Auszug:
%%

FM4 Frequency Festival 2019, Tag 2: Bands to watch

Die up and rising Stars am zweiten Abend des FM4 Frequency Festival 2019: Mavi Phoenix, Yungblud und Easy Life. Außerdem: Kehrt Rockmusik zurück?

Von Lisa Schneider

Ein Festival besucht man - hoffentlich - wegen der guten Musik. Und im besten Fall, um die neue Lieblingsband zu entdecken. Vom gestrigen, zweiten Abend im Greenpark St. Pölten könnten das diese drei Acts hier sein:

Mavi Phoenix

2014 ist Mavi Phoenix mit ihrer Musik in die Welt und in den FM4-Kosmos eingetreten, das Motto, das nach wie vor weiterlebt, lautete: „Make The Phoenix Fly“. Wie sie sich und ihre Musik in der Zwischenzeit entwickelt hat, liest sich wie ein modernes Pop-Märchen. Hier erzählt sie uns ihre Geschichte in Form von fünf Schnappschüssen.

Single nach Single, EP nach EP erspielt sie sich ein größeres Publikum, steckt Autotune mal an, mal aus, rappt, singt, ist einfach Mavi Phoenix. Und das ist nicht so dahingesagt: Ihr Status als weibliches Role Model ist nicht zu unterschätzen; darin ist sie Billie Eilish, dem Star des heurigen FM4 Frequency Festival, gar nicht so unähnlich. Gerade erst hat Mavi Phoenix ihre aktuelles, sehr persönliches Video zur Single „bullet in my heart“ veröffentlicht, in dem sie über Gender Dysphoria spricht. Und davon, dass man sie von nun an mit jedem Personalpronomen ansprechen kann.

%%

Datenauszüge:
%%

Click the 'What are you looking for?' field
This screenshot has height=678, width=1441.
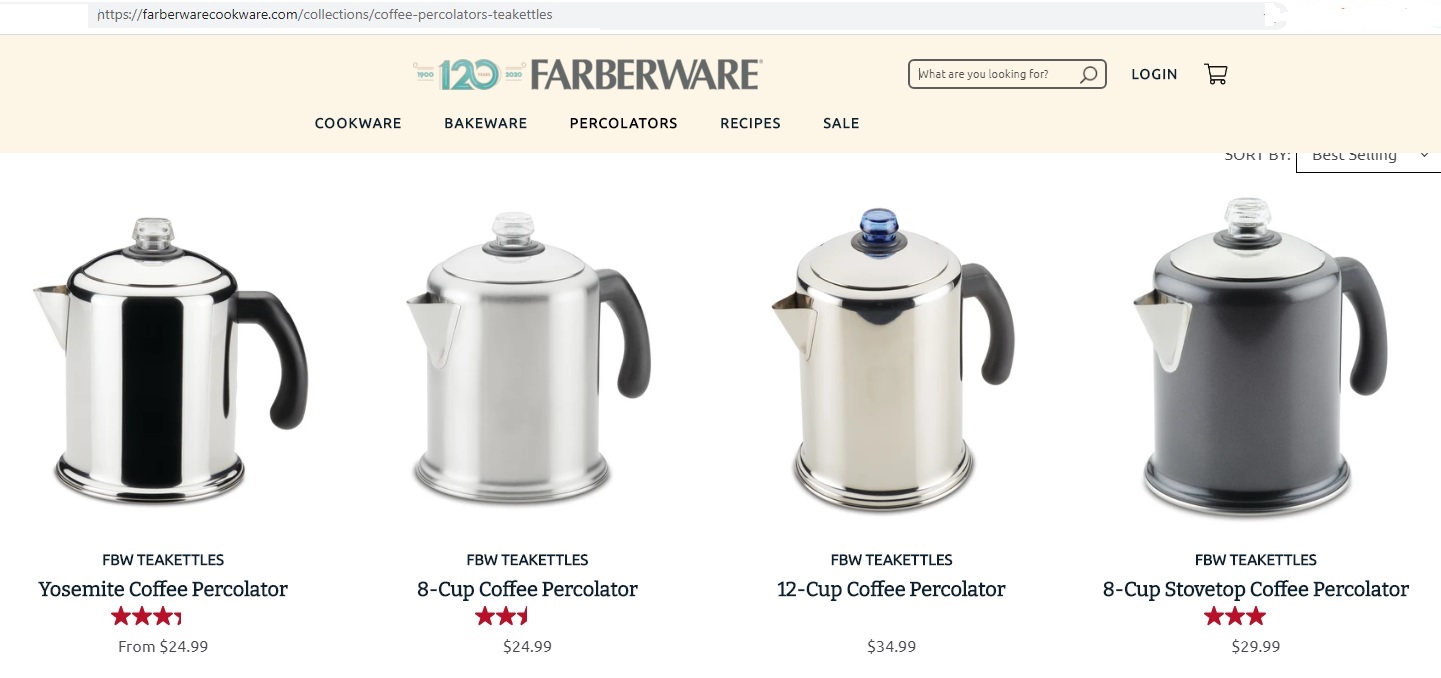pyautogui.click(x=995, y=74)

%%
%%

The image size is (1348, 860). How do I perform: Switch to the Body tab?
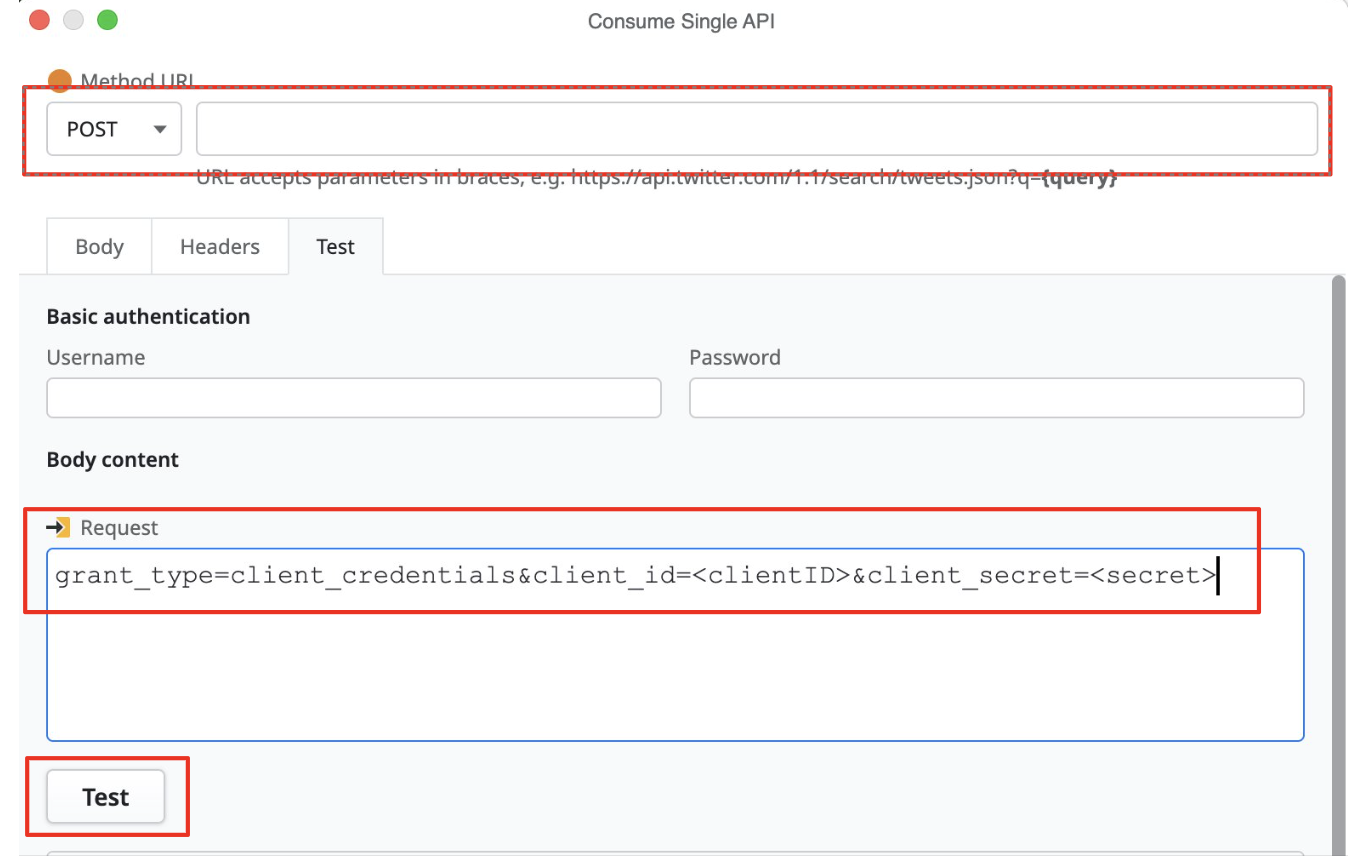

%%

Zu erledigen:
a) Gib aus dem Bericht über das Frequency Festival den Abschnitt wortgetreu wieder, der mit den Worten „Single nach Single, EP“ anfängt und mit „Personalpronomen ansprechen kann.“ aufhört.
b) Beantworte anhand des Berichts über das Frequency Festival:
(i) In welchem Jahr ist Mavi Phoenix mit ihrer Musik in den FM4-Kosmos eingetreten?
(ii) Wo fand der zweite Abend des Festivals statt?
(iii) Zu welcher Single hat Mavi Phoenix gerade erst ein Video veröffentlicht?
c) Führe den Bericht über das Frequency Festival im Anschluss an seinen letzten Satz weiter.
Die Datensätze haben mit dem Bericht über das Frequency Festival nichts zu tun.

Antworten:
a)
Single nach Single, EP nach EP erspielt sie sich ein größeres Publikum, steckt Autotune mal an, mal aus, rappt, singt, ist einfach Mavi Phoenix. Und das ist nicht so dahingesagt: Ihr Status als weibliches Role Model ist nicht zu unterschätzen; darin ist sie Billie Eilish, dem Star des heurigen FM4 Frequency Festival, gar nicht so unähnlich. Gerade erst hat Mavi Phoenix ihre aktuelles, sehr persönliches Video zur Single „bullet in my heart“ veröffentlicht, in dem sie über Gender Dysphoria spricht. Und davon, dass man sie von nun an mit jedem Personalpronomen ansprechen kann.

b)
(i) 2014
(ii) Im Greenpark St. Pölten
(iii) „bullet in my heart“

c)
Ein großer Schritt für sie, aber auch ein großer Schritt für die Menschen, die sich mit ihr und ihrem Weg identifizieren. Es ist das gute Gefühl, das sich auch hier beim FM4 Frequency Festival ausgebreitet hat: Die Leute sind jung und offen, sie sind mit den gesellschaftlichen Entwicklungen der letzten Jahre auf- und mitgewachsen. Viele sind so jung, sie wissen gar nicht, wie ein ähnliches Video wie das von Mavi Phoenix vor zehn, vor zwanzig Jahren gewirkt hätte. Es ist schön, dass zumindest das Publikum hier am FM4 Frequency Festival ein offenes ist. Es ist aber auch weiterhin unbeschreiblich wichtig, dass es Menschen wie Mavi Phoenix gibt. Die von der Bühne aus - mit Breitenwirksamkeit - für Diversität einstehen.

FM4 Frequency Festival

Von 15. bis 17. August im Greenpark St. Pölten und auf Radio FM4. Mit Trettmann, Billie Eilish, Alligatoah, Mavi Phoenix, Yungblud, Sookee, Macklemore, The Offspring, Charli XCX, Fil Bo Riva uvm.

Wie immer in den letzten Monaten prangt bei Mavi Phoenix’ gestrigem Gig ein Screenshot ihres englischen Wikipedia-Eintrags auf der Bühnenleinwand. Damit hier mal klar ist, wer da spielt: Eine 22-jährige, großartige Künstlerin, die sich mit Musik auseinandersetzt, seit sie denken kann. Die Pop in ganz eigener Art neu denkt. Wie Mavi Phoenix referenziell zwischen plakativer Popkultur und Statements für Toleranz und Akzeptanz hin- und herstreift, ist immer wieder verblüffend.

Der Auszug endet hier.